Records contained in a dataset
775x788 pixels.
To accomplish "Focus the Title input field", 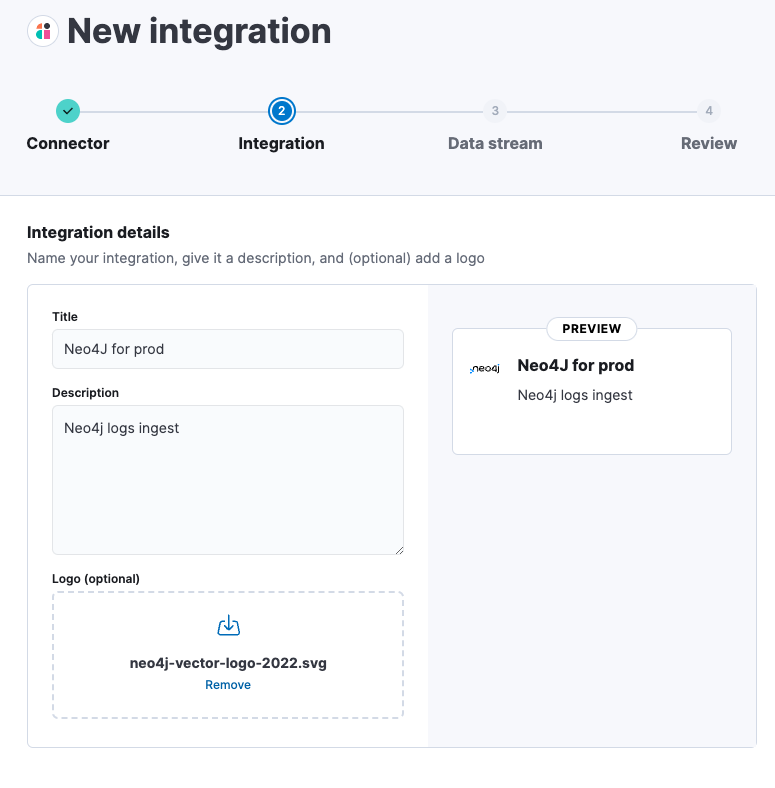I will coord(228,349).
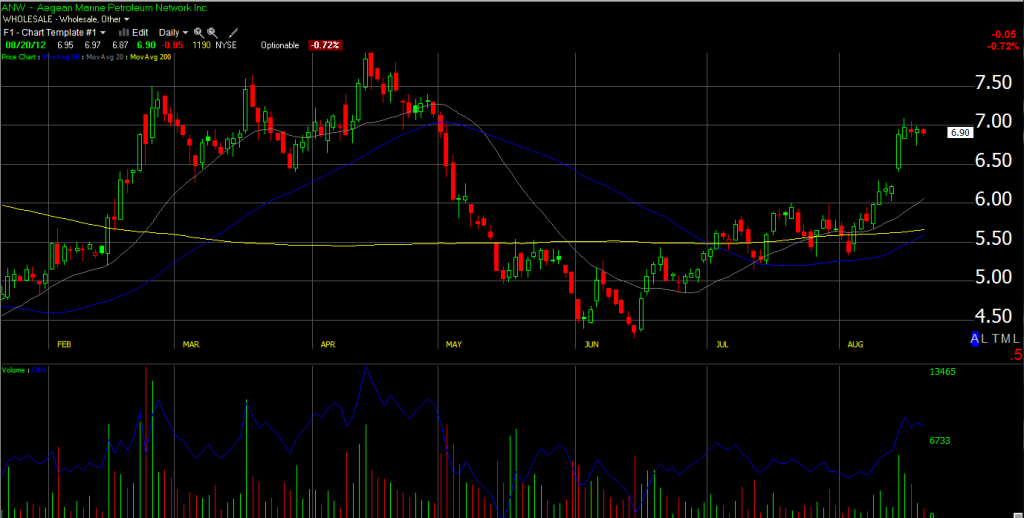This screenshot has width=1024, height=518.
Task: Switch price scale to L mode
Action: 987,339
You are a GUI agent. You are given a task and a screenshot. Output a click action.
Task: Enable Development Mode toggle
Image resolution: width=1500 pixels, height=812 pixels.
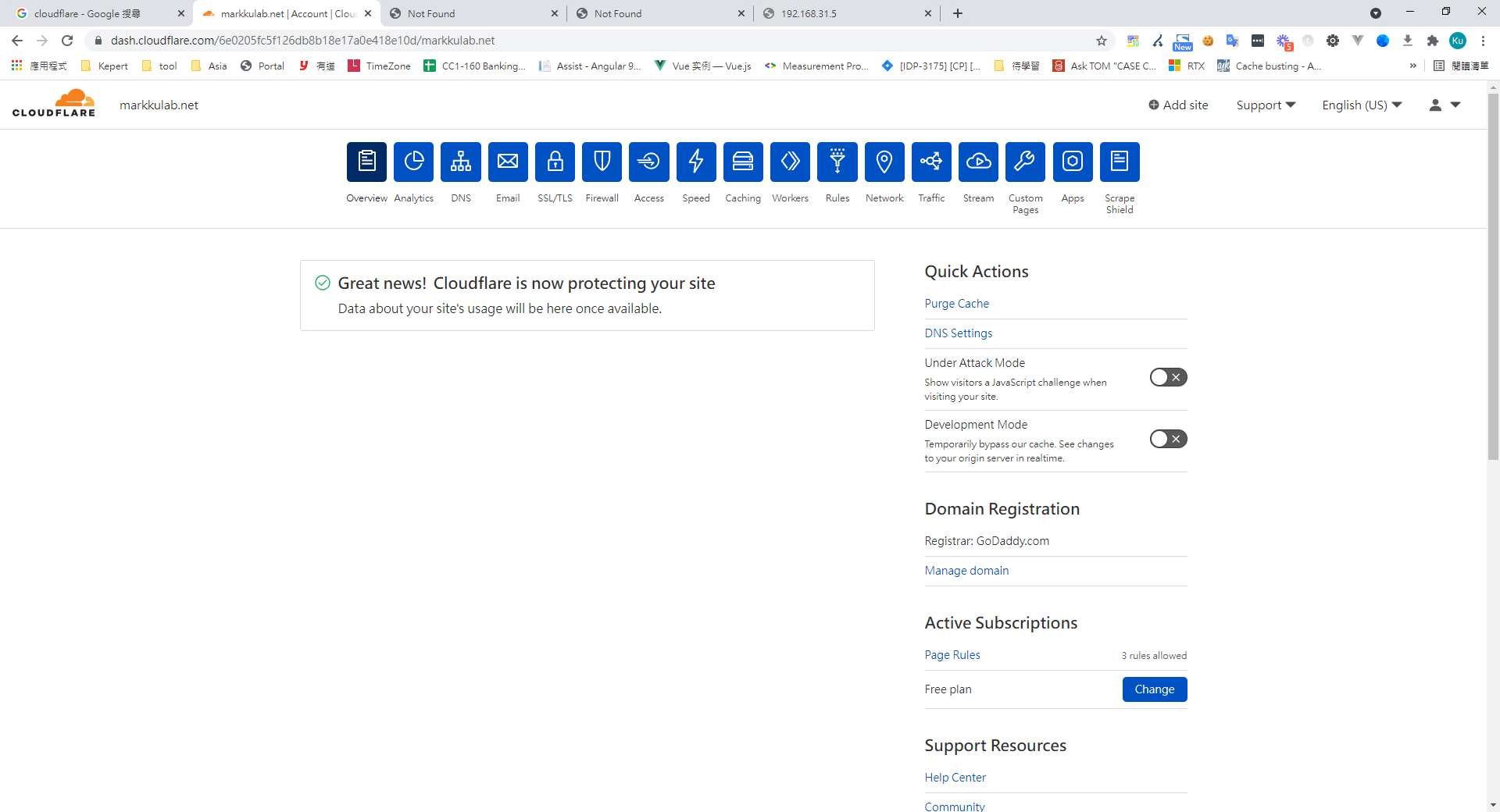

### Assignment:
Once the line holding "Task: Enable Development Mode toggle" is found, copy it and each later line exactly through the end of the data, leaving out the pictures.

### Task answer:
Task: Enable Development Mode toggle
Image resolution: width=1500 pixels, height=812 pixels.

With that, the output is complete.